以前にも話題にしたかと思いますが、80年代のこの地方の各放送局は栄のテレビ塔にお天気カメラを設置しており、それらが現在のように名駅方面やオアシス21など様々な方向を向いていたり、そもそも左右に角度を振れる構造ではなかったりしたために、その全てが南を向いて久屋大通公園や矢場町方面を映しているというものでした。当時のニュース番組の構成はタイトルのあとに提供読みが入る流れがほぼ定番で、18時になって夕方のローカルニュースが始まると、各局がその提供読みのバックにテレビ塔のお天気カメラからのLIVE映像を映していたのです。つまり、この地方で18時過ぎにテレビを見ていると、ほんの数秒ですがどのチャンネルに変えても同じ景色が映っているという面白い現象が見られたというわけです。

ただ、90年代になると、お天気カメラも放送エリアの様々な場所に設置されるようになっていきます。CBCでは尾鷲の映像や高山の映像なども加わるようになったのですが、高山からの映像は『ホテルアソシア高山リゾート』さんに設置されたものでした。

1994(平成6)年に、高山のリゾート開発を目論み、JR東海とCBCが共同で『ホテルアソシア高山リゾート』とそれに併設された温浴施設『クア・アルプ』をオープンします。CM中では「森のリゾート・高山ランド」と表示されていますが、この名称を見聞きした覚えがないためにこれがこの共同事業の正式名称だったのか単なるキャッチコピーの類だったのかはわかりません。またCMの映像とナレーションがいまいちリンクされていなく、「クア・アルプ」に対してはなぜか説明がありません。またナレーションで言われている「アルプスイン」というのは一体何のことなのかわからないという、何とも妙なCMとなっています。急遽製作したとか、急遽状況が変わったとか、何かゴタゴタがあったことが推察できますね。

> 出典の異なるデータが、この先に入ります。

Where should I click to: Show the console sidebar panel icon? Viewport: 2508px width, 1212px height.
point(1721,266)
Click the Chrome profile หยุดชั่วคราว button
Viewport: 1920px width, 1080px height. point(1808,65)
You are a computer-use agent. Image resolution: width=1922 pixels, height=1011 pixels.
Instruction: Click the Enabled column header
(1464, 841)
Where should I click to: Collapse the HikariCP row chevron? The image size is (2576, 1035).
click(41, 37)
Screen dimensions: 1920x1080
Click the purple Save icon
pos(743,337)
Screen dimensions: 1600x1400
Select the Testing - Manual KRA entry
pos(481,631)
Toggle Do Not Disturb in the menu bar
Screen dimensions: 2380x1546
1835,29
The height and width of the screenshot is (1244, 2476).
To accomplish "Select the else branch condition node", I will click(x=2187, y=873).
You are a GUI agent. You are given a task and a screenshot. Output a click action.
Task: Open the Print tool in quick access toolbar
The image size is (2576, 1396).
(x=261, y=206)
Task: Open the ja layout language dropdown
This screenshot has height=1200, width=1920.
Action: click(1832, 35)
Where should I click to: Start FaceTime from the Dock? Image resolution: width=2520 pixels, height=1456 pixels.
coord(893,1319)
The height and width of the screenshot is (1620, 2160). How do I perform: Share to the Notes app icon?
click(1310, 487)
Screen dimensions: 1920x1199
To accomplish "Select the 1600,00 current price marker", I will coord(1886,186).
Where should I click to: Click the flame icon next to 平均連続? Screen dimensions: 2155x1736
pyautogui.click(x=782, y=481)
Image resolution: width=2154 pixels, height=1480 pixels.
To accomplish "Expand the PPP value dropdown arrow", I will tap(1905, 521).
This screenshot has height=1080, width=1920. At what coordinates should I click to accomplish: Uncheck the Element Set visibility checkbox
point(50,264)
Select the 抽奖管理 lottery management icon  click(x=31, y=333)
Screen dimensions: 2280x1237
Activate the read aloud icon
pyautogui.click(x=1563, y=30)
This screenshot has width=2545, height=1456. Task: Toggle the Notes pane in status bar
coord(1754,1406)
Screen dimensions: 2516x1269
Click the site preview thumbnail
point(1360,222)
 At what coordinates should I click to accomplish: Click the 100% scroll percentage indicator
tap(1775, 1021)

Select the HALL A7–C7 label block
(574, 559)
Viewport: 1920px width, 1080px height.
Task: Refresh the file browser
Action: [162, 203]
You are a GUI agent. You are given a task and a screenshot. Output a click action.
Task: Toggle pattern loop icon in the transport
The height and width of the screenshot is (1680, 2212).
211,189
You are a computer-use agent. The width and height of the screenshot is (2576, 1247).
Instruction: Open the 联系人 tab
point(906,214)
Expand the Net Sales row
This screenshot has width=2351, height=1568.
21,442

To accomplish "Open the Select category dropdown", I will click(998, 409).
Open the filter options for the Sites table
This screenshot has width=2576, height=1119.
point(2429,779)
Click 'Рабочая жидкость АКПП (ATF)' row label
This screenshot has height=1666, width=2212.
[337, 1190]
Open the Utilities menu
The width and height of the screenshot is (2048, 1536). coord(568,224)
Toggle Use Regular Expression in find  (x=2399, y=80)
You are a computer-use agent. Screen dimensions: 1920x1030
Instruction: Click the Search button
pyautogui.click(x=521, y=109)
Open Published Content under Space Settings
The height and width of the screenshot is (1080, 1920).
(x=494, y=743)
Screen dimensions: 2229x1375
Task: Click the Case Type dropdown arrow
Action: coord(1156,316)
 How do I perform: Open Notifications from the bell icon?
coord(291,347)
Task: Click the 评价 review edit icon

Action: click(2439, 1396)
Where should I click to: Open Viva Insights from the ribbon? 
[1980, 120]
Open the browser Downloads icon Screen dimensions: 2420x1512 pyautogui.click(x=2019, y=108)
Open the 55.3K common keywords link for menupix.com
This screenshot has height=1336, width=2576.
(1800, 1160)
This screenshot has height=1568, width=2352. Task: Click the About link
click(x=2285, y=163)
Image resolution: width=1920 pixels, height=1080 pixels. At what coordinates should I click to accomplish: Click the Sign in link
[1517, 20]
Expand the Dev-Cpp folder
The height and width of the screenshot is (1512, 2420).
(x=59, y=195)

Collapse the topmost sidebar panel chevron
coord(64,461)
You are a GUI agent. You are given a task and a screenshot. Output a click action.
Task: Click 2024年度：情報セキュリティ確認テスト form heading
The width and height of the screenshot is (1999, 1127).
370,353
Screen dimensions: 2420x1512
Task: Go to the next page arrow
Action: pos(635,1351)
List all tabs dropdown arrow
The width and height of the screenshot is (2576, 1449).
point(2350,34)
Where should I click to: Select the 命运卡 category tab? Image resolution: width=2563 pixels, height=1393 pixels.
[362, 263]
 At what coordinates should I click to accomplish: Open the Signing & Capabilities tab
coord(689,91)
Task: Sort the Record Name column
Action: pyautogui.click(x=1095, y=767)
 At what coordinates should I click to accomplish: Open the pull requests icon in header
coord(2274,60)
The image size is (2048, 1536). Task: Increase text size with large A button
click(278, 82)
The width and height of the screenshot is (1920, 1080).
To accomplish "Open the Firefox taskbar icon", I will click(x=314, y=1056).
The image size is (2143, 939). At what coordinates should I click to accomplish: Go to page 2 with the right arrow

ともかく、CBCにとっては珍しい異業種参入ということもあって、この共同事業に力が入っていたのは当時よくわかりました。天気予報や各番組のCM前アイキャッチなどでよくこの高山の映像に切り替えられていました。ただ、1994年という時期を鑑みると、この事業自体がバブル期に話が持ち上がったもので、尚且つオープンにまで漕ぎ着けたもののその時機を逃してしまったものであることは明白で、2000年代に入って早々にCBCはこの事業から撤退することになります。その後、観光協会に運営が移行するものの、2009(平成21)年には廃業してしまいました。

『クア・アルプ』の失敗でCBCが経営的に打撃を受けていることが当時の週刊誌でも取り上げられました。堅実で尚且つ放送エリアの経済も好調なことから、キー局以外の放送局では社員の給与もトップクラスであったものが今後はその減額も止むを得ない、などとゴシップ的に書かれたりもしていましたが、事業を早々に手放したことですし、実際はどうだったのでしょうね。「石橋を叩いても渡らない」などと揶揄される愛知県に本拠地を置く企業の企業風土からしてみると、「そら見たことか」という反面教師になってしまうのでしょうが、ただ、もう少し時機を捉えて冒険してみたっていいんじゃないのかなとも思ったりもするのですが・・・。リニア開業の頃にはどうなっているのでしょう。